Even when new, NAND devices may have bad blocks. A bad block may be a block that has a bit failure or cannot erase properly. Vendors typically provide a pre-built map of known existing bad blocks for each part. The factory bad blocks are marked with by a non-0xFF value in the factory bad block marker offset on the first page of each block.
For small page devices, this factory offset is usually bytes 516 and 517 in a page. For large page devices, this factory offset is usually 2048. You can get a list of bad blocks by scanning the first page in each block on a NAND device and checking if the value in the factory bad block marker offset in the data is a non-0xFF value.
The SLC NAND controller and all NXP developed software for the SLC NAND controller (Linux, WinCE, or standalone) uses the same locations as the factory markers for bad block marking and detection.

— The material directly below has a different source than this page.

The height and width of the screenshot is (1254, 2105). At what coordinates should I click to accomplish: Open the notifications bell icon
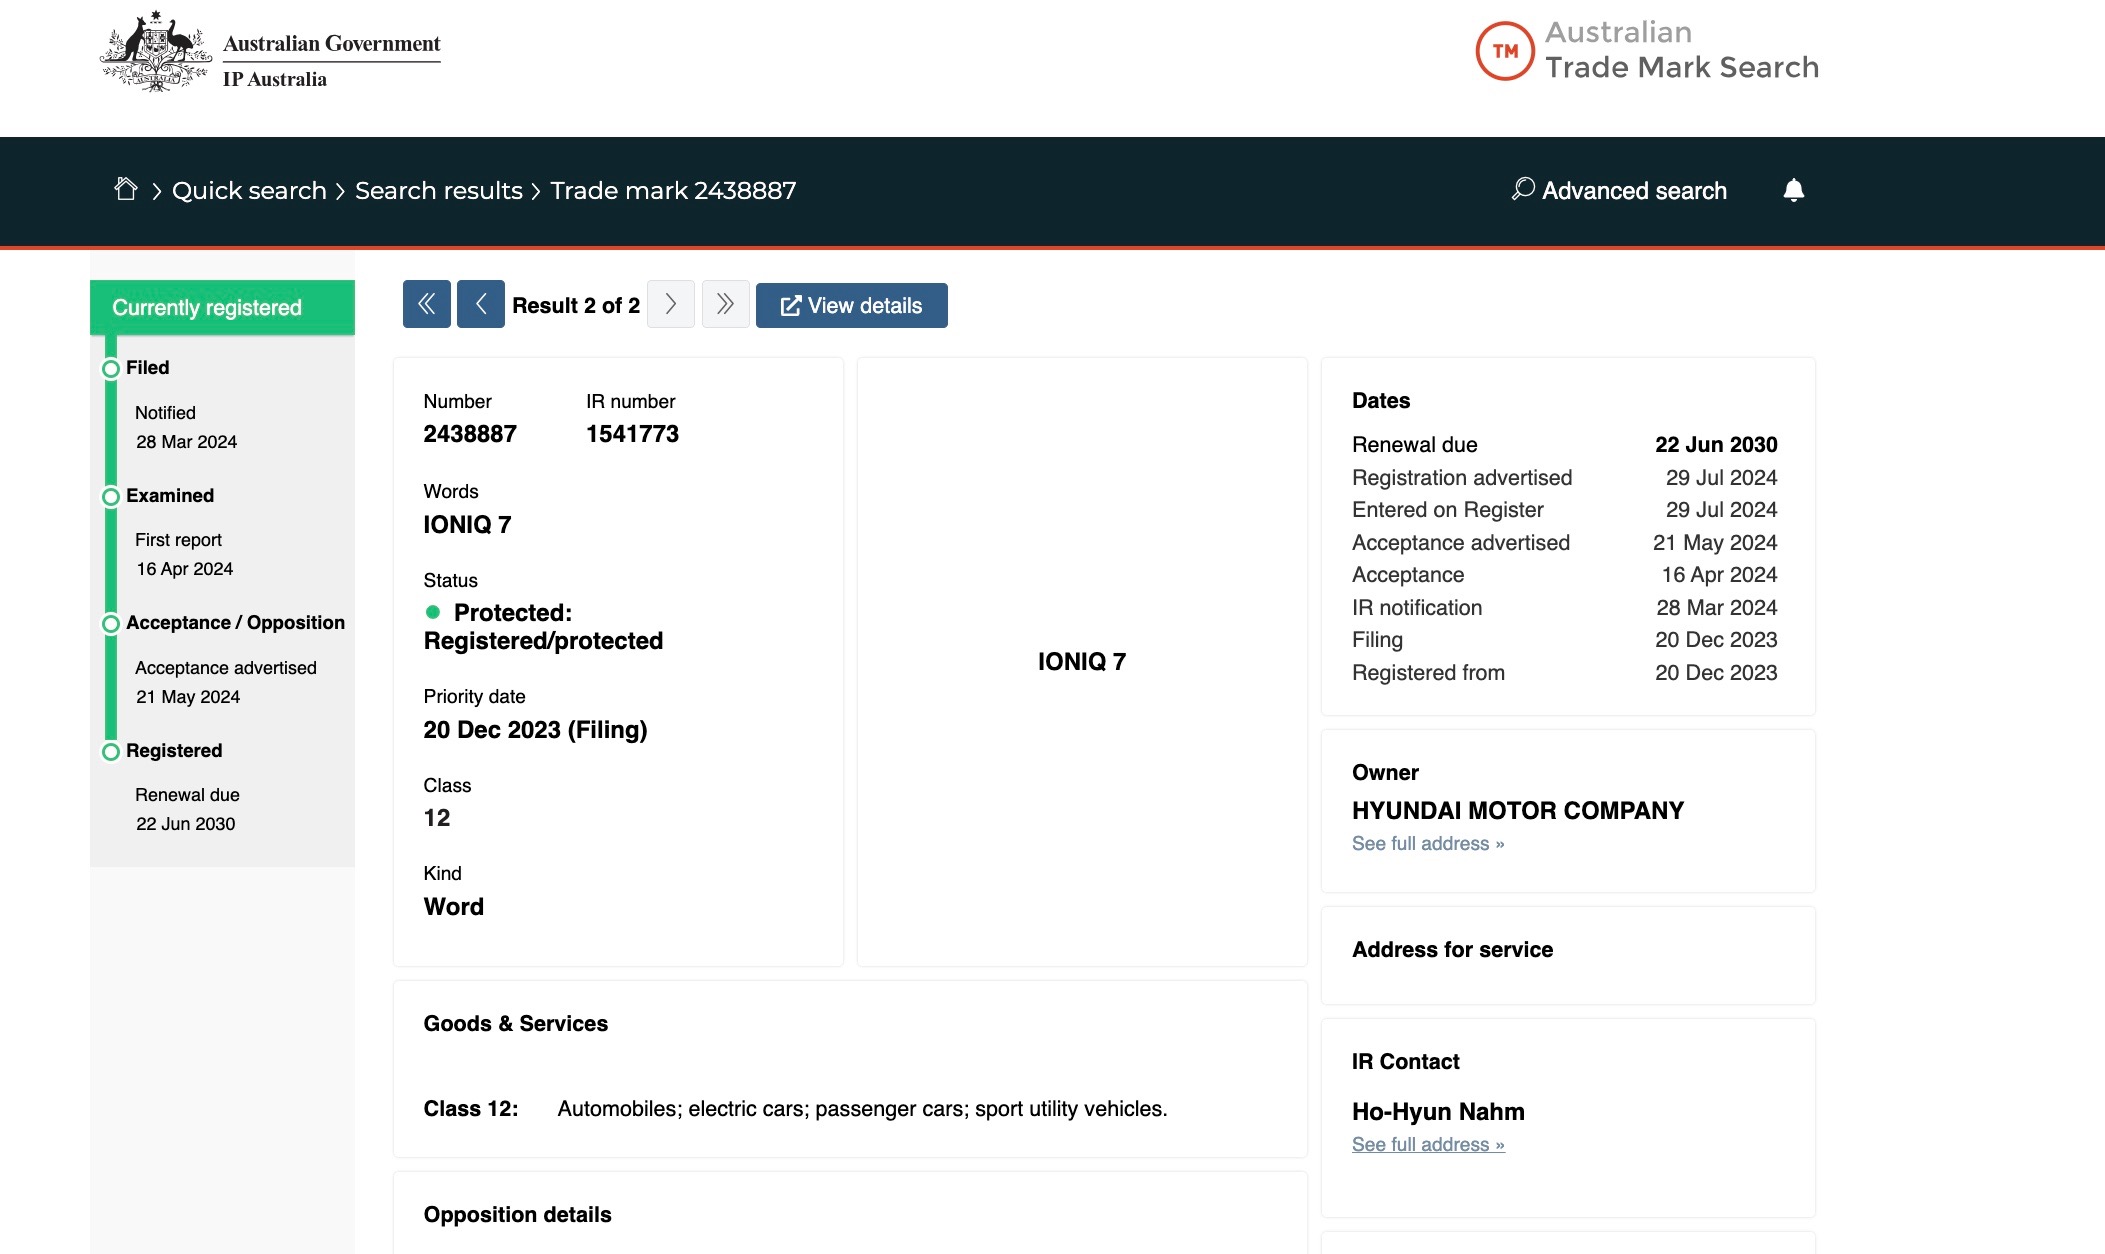coord(1793,190)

Because of this, no special processing or relocation of the bad blocks is needed for a NAND device.
The MLC NAND controller can only read and write data with ECC in 528 byte chunks. Because of this, the data and ECC values are interleaved in the NAND page. The factory bad block markers with this scheme cannot be used. If the MLC NAND controller must be used for anything besides chip boot, the factory bad block markers need to be recorded and moved prior to writing data to the device. In the case of block 0, which is use for NAND boot on the LPC32x0 using the MLC controller, no bad block detection or marking is used in any NXP software. This is because NAND device manufacturers typically guarantee the data reliability of block 0 for a limited number (ie, 1000) of write cycles.